El autobús es más corto que otros, pareciéndose más a un camión y dando la impresión de que está construido con más atención a la solidez que a la comodidad. De un lado está completamente abierto, cruzado a lo ancho por bancos de madera, pero resultó muy cómodo a pesar de su apariencia espartana. Si se necesita protección del viento y de la lluvia hay toldos de lona que se pueden desenrollar.
Aunque solo hay unos 110 kilómetros desde Baguio hasta Banaue, nuestro viaje requiere nueve horas debido a los serpenteantes caminos de montaña que nos llevan a través de las nubes a alturas que superan los 2.130 metros. A medida que empezamos a ascender las montañas, un amanecer amarillo-anaranjado colorea el cielo y vemos la niebla matutina pender justamente debajo de las copas de los altos pinos.
Costumbres de los igorrotes
Al aproximarnos al pueblo de Bontoc, comenzamos a observar al pueblo igorrote. Los hombres llevan un taparrabo de colores brillantes que se llama wanes. También usan una pequeña gorra redonda, de copa achatada, que sirve el mismo propósito que los bolsillos de los pantalones.

| Requisitos del ejercicio |
Escribe la continuación del relato del viaje de Baguio a Banaue. Empieza justo después de la frase sobre la gorra de los hombres igorrotes.

| Sección de datos |
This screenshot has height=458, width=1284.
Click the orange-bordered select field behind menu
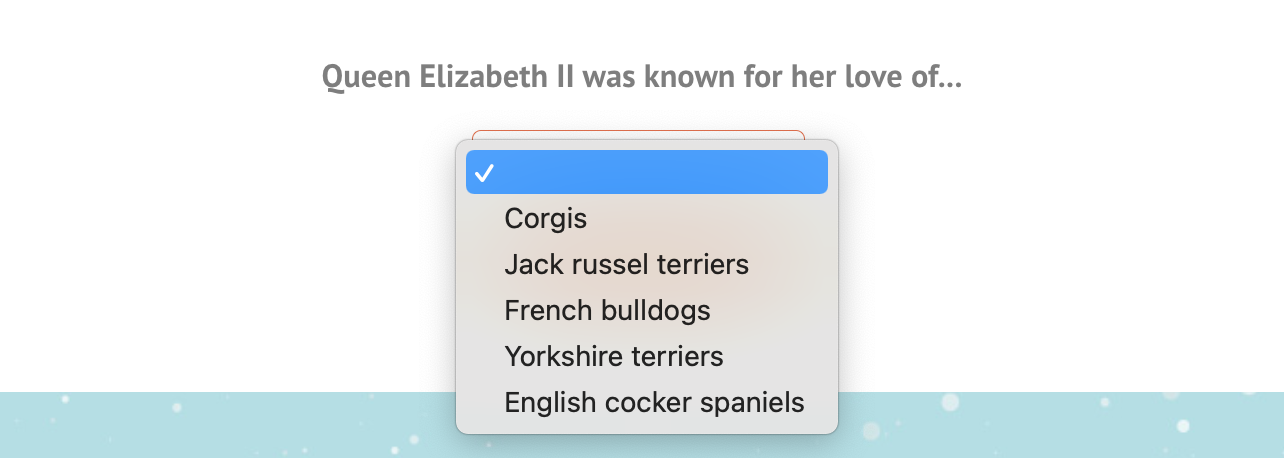coord(638,134)
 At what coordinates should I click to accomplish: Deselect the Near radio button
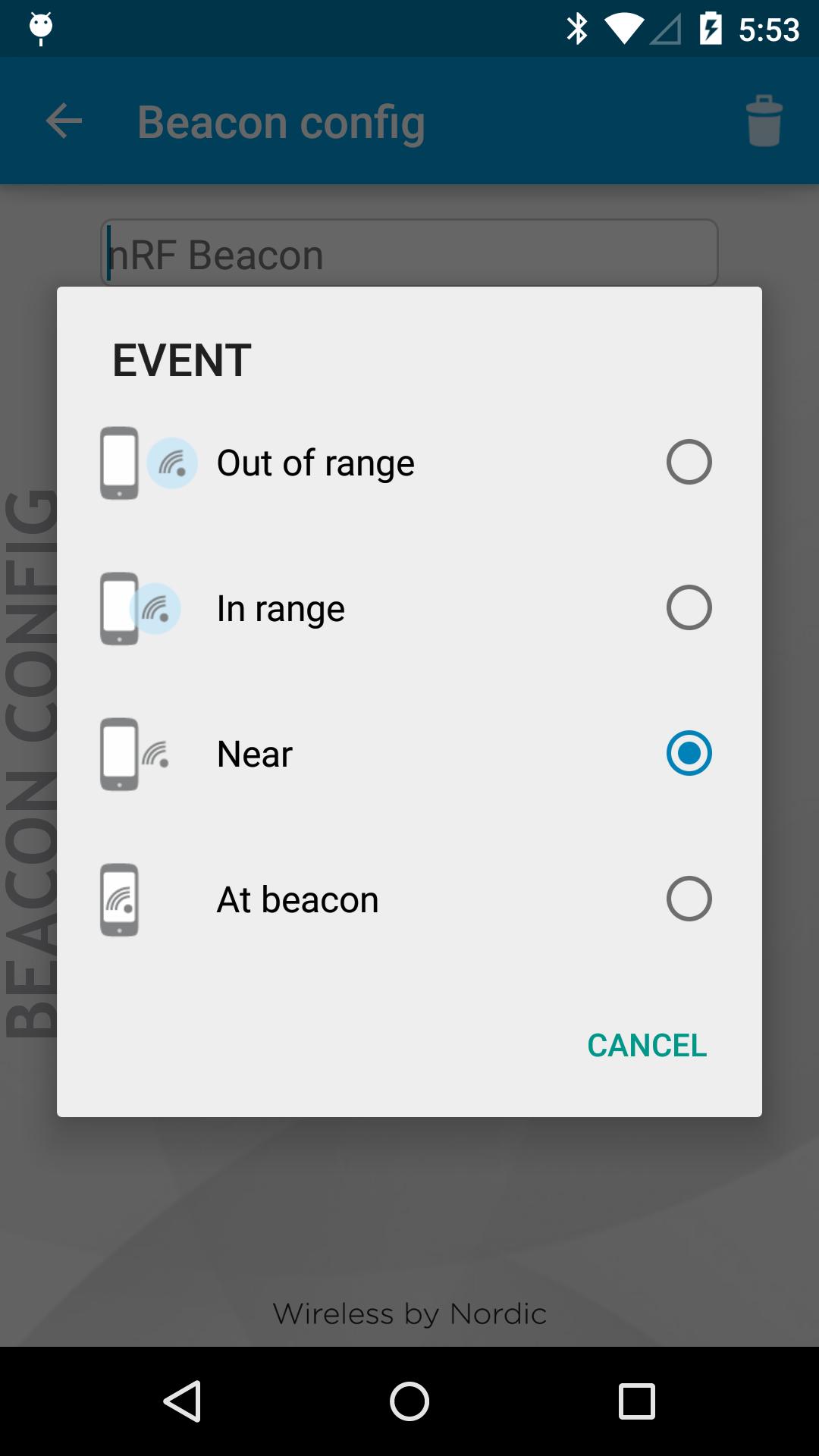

| Resultado del ejercicio |
Las mujeres llevan una falda, que llaman tapis, hecha de una tela gruesa de colores brillantes tejida a mano. Predomina en ella el rojo, con rayas horizontales amarillas, blancas, verdes y negras. El tapis se mantiene en su lugar por un cinturón de veinte centímetros de ancho, tejido de una cuerda gruesa, llamado un wakes. La mayoría de las mujeres que vemos usan una blusa blanca, pero en las aldeas algunas mujeres no usan una prenda superior.
A lo largo del camino vemos a mujeres que llevan a sus hijos en una manta atada a su espalda o a su lado. ¡Hasta las muchachitas llevan a sus hermanitos o hermanitas de este modo, además de paquetes sobre la cabeza! Cuando nuestro autobús se detiene, le pido a una jovencita que me permita levantar su paquete, y ¡qué sorpresa es descubrir que pesa más que mi valija cargada! ¡Sin embargo ella lo levanta con gracia y lo transporta sobre la cabeza!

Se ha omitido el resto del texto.